Muchos dueños de mascotas se sorprenden al notar que el pelaje de las extremidades de su perro comienza a adquirir un tono rojizo o cobrizo. A primera vista, podría parecer que el animal ha caminado sobre tierra arcillosa o que simplemente tiene las patas sucias. Sin embargo, puede no ser ninguno de estos dos motivos.
¿Qué significa realmente este cambio de tonalidad? Lo verás a continuación, y lo cierto es que no debes ignorarlo bajo ningún concepto.
El fenómeno de la oxidación en las patas de los perros
El color rojizo es, literalmente, el resultado de un proceso de oxidación. La saliva y las lágrimas del perro contienen unas sustancias llamadas porfirinas, que son moléculas que obtienen hierro.

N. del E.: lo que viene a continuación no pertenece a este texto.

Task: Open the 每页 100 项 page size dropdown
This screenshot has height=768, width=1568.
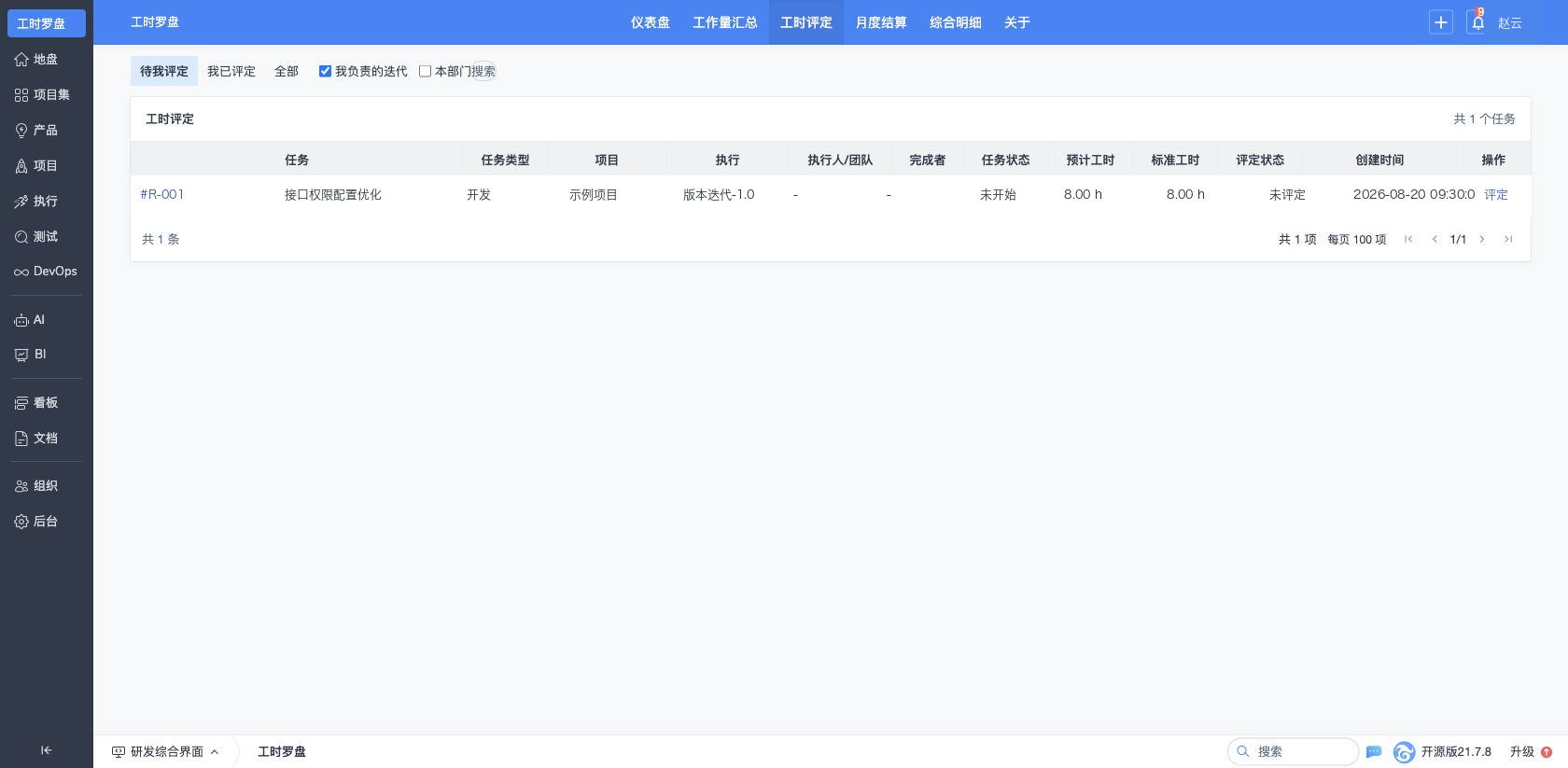Action: pos(1357,240)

Cuando una mascota se lame las patas de forma persistente, deposita porfirina sobre el pelo. Al entrar en contacto con el aire, el hierro se oxida, tiñendo el pelaje de ese color marrón rojizo tan característico.
Pero a lo que debes prestarle atención no es a que tu perro tenga las patas rojas en sí, sino a que tu mascota se está lamiendo sus patas mucho más de lo normal.
Entender qué significa este comportamiento es crucial para el bienestar de tu mejor amigo. El lamido excesivo suele ser una respuesta a una molestia física o emocional.
Si notas que tu perro presenta este tono cobrizo, el primer paso es acudir al veterinario. Es fundamental identificar la causa raíz para evitar que una simple irritación se convierta en una dermatitis o infección.
Causas del lamido excesivo en los perros
- Alergias: las alergias ambientales (al polen, ácaros o césped) o alimentarias suelen manifestarse con picazón intensa en las almohadillas.
- Infecciones por levaduras: la humedad constante del lamido favorece el crecimiento de hongos como la Malassezia, que intensifica el color óxido y genera un olor similar al de los snacks de queso.
- Ansiedad y estrés: al igual que los humanos se muerden las uñas, muchos perros se lamen las patas como un mecanismo de autocalme ante el aburrimiento o la ansiedad por separación.
- Dolor articular: en ocasiones, un perro senior puede lamerse una zona específica porque siente dolor interno (artritis) y busca alivio mediante el contacto lingual.